2. **Every `border-warm-200` needs `dark:border-warm-700`.**
3. **Every `text-warm-*` needs a `dark:text-warm-*` counterpart.** Follow the token table — don't guess.
4. **Every `text-teal-600` needs `dark:text-teal-400`.** Every `hover:text-teal-800` needs `dark:hover:text-teal-300`.
5. **Every `bg-teal-50` needs `dark:bg-teal-900/30`.**
6. **Every `hover:bg-warm-50` needs `dark:hover:bg-warm-700` or `dark:hover:bg-warm-800`.**
7. **Inputs and selects**: always add `dark:bg-warm-800 dark:text-warm-200 dark:border-warm-700`. Placeholders get `dark:placeholder-warm-500`.
8. **Checkboxes**: always include `accent-teal-600 rounded`.
9. **Do not use Tailwind `dark:` classes inside deck.gl layers or canvas code.** Use the `theme` prop / ref and conditional JS values.
10. **Do not add `transition-*` classes for theme switching.** The global CSS rule in `index.css` handles transitions for `background-color`, `border-color`, and `color` on all standard HTML elements. Adding per-element transition classes will conflict.
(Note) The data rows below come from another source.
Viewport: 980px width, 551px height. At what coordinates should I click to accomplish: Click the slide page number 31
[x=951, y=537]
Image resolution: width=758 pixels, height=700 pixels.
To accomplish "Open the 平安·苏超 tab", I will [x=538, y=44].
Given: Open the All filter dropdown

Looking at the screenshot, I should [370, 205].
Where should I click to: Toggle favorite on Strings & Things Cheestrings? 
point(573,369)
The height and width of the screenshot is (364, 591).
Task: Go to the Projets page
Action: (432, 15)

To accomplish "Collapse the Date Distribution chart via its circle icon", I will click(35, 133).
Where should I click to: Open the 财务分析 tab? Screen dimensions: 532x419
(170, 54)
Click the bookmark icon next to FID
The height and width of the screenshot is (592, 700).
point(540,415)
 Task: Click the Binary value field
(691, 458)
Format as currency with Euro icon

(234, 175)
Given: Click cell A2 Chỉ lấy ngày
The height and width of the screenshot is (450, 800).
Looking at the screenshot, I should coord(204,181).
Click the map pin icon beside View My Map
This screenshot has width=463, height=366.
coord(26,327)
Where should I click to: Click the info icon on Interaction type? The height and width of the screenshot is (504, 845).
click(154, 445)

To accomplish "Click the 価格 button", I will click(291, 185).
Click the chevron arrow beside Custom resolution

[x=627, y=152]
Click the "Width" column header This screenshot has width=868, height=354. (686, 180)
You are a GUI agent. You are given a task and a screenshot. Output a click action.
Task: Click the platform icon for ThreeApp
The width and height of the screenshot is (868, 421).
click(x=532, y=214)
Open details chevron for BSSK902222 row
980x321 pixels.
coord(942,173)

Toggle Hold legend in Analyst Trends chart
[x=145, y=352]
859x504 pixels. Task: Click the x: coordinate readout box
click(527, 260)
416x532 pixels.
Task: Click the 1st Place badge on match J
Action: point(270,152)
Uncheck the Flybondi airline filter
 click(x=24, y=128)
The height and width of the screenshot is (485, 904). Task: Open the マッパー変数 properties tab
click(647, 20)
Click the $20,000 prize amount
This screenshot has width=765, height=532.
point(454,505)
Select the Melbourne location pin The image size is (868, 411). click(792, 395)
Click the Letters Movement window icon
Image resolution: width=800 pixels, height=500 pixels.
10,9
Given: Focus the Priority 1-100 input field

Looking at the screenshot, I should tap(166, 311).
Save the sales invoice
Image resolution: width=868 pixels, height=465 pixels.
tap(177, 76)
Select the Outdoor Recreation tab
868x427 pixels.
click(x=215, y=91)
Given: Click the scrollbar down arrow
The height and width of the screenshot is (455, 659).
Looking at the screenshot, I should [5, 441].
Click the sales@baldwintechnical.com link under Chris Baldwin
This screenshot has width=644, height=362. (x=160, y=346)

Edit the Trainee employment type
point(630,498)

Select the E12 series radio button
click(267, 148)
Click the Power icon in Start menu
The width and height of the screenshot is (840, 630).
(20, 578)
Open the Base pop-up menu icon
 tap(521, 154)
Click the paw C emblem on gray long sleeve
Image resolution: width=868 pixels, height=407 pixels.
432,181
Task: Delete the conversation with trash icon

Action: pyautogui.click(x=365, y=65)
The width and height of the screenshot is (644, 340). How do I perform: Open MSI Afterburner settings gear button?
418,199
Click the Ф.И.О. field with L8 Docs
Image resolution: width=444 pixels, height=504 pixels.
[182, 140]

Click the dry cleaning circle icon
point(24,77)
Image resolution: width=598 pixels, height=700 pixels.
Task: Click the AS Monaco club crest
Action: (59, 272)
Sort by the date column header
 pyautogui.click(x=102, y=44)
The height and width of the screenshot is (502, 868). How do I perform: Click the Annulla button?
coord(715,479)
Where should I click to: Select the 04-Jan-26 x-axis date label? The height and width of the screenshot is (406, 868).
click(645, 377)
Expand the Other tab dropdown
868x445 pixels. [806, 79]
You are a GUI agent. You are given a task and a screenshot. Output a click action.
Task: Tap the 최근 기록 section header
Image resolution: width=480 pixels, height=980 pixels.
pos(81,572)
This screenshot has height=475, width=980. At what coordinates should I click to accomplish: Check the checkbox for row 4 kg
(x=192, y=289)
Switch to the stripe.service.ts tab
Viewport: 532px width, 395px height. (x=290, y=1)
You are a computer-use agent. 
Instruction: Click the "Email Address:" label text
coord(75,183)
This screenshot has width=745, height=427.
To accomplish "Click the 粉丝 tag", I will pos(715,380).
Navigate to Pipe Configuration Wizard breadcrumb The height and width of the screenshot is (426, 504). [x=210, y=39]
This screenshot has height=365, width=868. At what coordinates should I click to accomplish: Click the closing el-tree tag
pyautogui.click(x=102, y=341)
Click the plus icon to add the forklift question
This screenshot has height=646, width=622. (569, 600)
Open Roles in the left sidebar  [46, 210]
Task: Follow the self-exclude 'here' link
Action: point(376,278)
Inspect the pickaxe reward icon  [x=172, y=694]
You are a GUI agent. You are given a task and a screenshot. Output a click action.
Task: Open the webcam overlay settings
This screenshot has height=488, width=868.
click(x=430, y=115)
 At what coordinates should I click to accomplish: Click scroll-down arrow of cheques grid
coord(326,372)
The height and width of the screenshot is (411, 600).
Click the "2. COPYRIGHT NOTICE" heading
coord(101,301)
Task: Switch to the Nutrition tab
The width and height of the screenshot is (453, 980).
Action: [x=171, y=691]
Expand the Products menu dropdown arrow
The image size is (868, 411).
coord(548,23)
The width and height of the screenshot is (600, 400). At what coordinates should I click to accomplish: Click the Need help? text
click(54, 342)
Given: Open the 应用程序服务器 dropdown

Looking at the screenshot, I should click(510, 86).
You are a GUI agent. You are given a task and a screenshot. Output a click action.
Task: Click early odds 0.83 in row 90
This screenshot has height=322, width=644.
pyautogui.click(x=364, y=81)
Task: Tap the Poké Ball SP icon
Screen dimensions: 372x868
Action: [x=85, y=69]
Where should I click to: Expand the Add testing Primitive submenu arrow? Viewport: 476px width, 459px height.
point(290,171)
11. **Never hardcode hex colors in JSX `style=` props for themed elements** (except deck.gl tooltip and canvas, which can't use Tailwind). Use the Tailwind classes from the token table instead.
12. **The header (`bg-navy-900`) is identical in both themes.** Do not add dark variants to it.
### Verification Checklist (for any UI PR)
- [ ] `task build:frontend` passes with no errors
- [ ] Every new `bg-*`, `text-*`, `border-*` class has a `dark:` counterpart (search your diff)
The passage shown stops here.